PETUNJUK SOAL:
Terjemahkan ke dalam bahasa Inggris kalimat berikut dari teks tentang makna sholat di bawah: "Sedangkan sholat secara syariat adalah ucapan dan perbuatan yang diawali dengan takbir dan diakhiri dengan salam."

TEKS BACAAN:
---*---

Bid'ah dari Segi Makna Syariat?
Oleh : Rahmat Taufik Tambusai
Jika pemahaman terhadap istilah-istilah dalam ajaran islam, hanya sampai kepada makna bahasa, maka akan kacau dan keliru dalam memahami syariat islam,
sholat, jika dipahami hanya sampai makna bahasa maka tidak ada lagi orang yang akan mendirikan sholat seperti yang dipahami dan dikerjakan selama ini,
Sholat secara bahasa bermakna الذكر : ingat, jika sampai makna bahasa saja yang dipahami, maka ketika azan dikumandangkan, cukup ingat Allah sejenak saja, tanpa niat, berdiri, rukuk, sujud, duduk dan salam,
Apabila memahaman seperti ini berkembang dan dikembangkan maka syariat islam akan rusak dan hancur,
Sedangkan sholat secara syariat adalah ucapan dan perbuatan yang diawali dengan takbir dan diakhiri dengan salam. Dan harus terpenuhi rukun dan syarat sahnya sholat.

---*---

CUPLIKAN DATA:

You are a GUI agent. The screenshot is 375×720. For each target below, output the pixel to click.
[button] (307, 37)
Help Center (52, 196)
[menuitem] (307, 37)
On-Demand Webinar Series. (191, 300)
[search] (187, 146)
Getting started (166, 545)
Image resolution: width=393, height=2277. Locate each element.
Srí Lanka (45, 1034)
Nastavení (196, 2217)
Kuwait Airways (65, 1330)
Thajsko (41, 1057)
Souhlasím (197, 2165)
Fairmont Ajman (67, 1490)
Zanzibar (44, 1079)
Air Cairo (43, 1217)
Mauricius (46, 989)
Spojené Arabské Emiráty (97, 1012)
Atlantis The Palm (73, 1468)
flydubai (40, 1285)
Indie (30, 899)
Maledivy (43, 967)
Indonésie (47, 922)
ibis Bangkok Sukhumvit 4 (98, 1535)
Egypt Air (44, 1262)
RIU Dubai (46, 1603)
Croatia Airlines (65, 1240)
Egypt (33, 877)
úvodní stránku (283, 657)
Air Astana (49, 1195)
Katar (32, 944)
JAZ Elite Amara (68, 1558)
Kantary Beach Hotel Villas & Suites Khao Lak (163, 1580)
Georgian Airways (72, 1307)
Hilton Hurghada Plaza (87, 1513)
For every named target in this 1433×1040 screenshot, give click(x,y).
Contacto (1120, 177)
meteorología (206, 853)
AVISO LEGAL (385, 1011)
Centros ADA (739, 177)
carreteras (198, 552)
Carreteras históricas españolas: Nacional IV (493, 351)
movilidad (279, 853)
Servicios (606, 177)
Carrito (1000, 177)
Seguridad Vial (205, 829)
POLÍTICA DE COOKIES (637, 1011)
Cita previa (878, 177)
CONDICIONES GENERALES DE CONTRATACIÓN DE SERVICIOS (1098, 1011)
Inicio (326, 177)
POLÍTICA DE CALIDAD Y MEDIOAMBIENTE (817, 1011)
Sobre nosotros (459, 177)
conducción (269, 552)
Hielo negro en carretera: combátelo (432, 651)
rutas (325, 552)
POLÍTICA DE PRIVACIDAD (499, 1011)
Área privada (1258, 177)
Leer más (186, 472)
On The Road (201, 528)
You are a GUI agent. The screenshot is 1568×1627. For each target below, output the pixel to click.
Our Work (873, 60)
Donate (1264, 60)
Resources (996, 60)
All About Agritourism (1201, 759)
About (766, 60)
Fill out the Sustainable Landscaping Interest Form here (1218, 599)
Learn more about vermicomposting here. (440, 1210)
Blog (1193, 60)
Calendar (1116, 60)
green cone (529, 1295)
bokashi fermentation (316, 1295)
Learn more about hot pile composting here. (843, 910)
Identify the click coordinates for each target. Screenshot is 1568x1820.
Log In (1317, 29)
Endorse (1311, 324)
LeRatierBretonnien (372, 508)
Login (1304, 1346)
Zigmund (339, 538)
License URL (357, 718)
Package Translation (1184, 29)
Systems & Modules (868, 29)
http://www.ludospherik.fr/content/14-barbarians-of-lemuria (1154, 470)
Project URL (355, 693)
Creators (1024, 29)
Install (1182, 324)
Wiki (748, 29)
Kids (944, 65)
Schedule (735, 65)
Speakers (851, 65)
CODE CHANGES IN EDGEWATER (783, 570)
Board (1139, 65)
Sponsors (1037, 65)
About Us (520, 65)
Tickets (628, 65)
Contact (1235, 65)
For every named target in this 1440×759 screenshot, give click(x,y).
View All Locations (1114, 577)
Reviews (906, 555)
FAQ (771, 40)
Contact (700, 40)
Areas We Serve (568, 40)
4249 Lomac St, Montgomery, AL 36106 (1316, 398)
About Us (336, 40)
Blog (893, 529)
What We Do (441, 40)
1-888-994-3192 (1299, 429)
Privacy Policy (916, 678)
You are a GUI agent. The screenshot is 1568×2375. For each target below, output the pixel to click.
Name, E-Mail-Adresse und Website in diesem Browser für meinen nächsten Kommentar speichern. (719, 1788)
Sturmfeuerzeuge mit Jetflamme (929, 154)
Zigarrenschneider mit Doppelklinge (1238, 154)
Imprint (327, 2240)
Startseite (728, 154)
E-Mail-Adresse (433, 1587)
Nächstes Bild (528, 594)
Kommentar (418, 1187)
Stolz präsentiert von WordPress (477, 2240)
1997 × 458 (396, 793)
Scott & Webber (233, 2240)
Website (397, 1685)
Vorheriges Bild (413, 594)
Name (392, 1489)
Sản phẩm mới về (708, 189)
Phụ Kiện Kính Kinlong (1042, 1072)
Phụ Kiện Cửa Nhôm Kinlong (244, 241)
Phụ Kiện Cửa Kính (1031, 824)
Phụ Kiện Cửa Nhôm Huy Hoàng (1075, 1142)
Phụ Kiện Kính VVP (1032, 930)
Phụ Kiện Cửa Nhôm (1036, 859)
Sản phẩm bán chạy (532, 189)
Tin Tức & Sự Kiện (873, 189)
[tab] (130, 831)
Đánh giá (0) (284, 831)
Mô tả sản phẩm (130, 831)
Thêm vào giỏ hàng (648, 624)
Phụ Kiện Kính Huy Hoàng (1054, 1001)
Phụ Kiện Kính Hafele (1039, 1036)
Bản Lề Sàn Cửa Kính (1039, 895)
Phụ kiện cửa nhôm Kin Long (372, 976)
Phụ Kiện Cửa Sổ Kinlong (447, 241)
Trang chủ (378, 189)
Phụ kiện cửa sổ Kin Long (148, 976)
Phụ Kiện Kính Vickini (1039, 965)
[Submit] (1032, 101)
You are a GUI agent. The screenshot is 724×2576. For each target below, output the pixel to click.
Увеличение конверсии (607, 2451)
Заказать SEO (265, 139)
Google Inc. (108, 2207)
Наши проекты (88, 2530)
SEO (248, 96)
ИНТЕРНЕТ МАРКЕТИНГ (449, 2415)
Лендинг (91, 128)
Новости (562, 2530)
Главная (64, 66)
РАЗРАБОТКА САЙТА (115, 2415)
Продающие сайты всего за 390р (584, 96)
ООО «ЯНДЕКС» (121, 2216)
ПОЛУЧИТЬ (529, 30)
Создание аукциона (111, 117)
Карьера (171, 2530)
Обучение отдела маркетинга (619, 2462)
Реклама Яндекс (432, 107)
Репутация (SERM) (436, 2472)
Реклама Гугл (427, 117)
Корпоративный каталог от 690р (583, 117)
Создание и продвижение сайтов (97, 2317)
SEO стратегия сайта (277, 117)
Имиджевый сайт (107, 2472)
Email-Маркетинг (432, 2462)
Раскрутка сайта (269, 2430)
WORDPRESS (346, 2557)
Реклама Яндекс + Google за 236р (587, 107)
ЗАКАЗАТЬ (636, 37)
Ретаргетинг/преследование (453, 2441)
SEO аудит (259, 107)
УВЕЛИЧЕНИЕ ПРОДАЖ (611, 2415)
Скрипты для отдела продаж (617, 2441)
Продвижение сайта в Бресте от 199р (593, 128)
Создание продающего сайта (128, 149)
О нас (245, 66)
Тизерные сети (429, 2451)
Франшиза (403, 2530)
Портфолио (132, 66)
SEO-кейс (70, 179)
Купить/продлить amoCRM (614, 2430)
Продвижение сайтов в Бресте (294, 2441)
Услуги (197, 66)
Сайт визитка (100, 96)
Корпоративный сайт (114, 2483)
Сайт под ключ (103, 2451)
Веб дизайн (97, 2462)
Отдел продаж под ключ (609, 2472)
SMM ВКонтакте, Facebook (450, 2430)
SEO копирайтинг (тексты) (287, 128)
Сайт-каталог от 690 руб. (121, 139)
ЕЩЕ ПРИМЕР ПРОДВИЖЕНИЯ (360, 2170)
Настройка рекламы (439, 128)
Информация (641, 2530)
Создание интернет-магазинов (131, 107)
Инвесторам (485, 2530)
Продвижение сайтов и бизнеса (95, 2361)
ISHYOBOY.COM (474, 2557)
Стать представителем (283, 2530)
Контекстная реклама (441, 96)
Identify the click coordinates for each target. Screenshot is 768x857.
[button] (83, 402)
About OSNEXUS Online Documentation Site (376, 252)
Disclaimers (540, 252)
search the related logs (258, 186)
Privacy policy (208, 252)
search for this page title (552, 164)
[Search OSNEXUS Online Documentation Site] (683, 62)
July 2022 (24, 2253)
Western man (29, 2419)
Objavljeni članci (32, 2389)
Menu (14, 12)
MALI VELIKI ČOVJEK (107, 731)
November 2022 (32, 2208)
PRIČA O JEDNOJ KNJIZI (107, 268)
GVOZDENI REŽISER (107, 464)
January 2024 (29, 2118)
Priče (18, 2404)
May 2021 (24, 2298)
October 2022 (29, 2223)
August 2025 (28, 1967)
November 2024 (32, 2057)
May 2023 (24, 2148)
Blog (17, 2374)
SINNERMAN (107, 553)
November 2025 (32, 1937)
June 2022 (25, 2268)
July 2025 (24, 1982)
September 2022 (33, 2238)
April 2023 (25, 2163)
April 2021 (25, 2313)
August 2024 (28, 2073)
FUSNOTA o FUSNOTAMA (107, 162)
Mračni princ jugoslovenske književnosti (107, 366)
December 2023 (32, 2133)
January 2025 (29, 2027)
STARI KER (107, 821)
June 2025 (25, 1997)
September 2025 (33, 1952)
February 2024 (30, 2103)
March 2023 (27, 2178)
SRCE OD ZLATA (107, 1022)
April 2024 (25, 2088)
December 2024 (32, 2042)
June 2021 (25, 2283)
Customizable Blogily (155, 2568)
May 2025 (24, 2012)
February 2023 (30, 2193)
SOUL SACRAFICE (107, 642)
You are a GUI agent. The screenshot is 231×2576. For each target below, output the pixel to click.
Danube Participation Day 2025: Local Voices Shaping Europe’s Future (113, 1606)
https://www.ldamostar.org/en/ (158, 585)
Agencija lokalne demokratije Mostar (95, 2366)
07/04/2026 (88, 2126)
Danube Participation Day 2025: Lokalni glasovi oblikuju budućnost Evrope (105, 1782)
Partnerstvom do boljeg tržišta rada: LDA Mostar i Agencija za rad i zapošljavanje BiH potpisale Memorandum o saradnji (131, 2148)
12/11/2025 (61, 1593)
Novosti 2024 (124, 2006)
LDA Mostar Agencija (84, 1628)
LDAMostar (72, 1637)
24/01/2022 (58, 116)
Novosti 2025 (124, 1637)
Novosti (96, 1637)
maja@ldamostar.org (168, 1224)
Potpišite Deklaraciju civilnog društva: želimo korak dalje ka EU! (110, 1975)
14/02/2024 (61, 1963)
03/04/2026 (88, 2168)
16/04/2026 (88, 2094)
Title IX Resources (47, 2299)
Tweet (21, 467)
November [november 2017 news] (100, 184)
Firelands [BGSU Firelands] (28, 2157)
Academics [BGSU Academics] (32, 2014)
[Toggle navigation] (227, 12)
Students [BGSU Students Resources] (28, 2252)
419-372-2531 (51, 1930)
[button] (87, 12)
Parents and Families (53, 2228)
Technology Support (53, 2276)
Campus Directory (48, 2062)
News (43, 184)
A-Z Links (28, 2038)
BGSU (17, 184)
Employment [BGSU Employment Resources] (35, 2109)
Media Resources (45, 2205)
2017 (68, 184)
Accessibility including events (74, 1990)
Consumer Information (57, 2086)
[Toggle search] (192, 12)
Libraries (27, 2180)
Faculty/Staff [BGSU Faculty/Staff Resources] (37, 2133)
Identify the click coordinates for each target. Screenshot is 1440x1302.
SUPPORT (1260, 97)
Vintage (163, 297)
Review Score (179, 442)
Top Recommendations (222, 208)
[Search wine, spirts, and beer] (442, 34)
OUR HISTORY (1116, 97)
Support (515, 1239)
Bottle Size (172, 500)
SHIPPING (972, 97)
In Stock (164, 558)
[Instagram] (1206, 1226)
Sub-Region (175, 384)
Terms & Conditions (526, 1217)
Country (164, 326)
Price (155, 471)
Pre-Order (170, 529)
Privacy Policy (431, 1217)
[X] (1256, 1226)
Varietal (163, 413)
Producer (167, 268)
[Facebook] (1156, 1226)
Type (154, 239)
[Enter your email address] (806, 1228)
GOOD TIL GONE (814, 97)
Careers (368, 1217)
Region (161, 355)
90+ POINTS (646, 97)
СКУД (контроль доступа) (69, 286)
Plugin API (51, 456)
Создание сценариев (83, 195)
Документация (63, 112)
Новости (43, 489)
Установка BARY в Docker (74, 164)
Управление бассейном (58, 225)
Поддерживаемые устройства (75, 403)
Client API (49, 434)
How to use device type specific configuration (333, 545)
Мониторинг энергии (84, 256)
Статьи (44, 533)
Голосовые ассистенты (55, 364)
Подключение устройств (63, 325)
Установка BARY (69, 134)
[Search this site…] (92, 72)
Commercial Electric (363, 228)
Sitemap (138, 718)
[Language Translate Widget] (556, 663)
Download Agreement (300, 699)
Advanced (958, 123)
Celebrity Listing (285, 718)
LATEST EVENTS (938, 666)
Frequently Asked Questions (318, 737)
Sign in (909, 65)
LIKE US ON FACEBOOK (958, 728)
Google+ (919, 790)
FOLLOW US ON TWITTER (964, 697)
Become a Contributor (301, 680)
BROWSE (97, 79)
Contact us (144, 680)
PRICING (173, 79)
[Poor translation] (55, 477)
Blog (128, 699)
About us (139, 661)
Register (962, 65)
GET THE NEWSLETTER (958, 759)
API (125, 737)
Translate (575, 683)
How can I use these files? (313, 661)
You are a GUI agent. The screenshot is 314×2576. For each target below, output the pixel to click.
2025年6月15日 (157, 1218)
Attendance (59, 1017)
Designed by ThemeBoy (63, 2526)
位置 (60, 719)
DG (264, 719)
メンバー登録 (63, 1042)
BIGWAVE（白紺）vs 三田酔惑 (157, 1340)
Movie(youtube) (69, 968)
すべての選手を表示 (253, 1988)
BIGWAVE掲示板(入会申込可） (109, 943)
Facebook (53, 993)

---*---

JAWABAN SOAL:
Meanwhile, in terms of Islamic law, sholat consists of words and actions that begin with the takbir and end with the salam.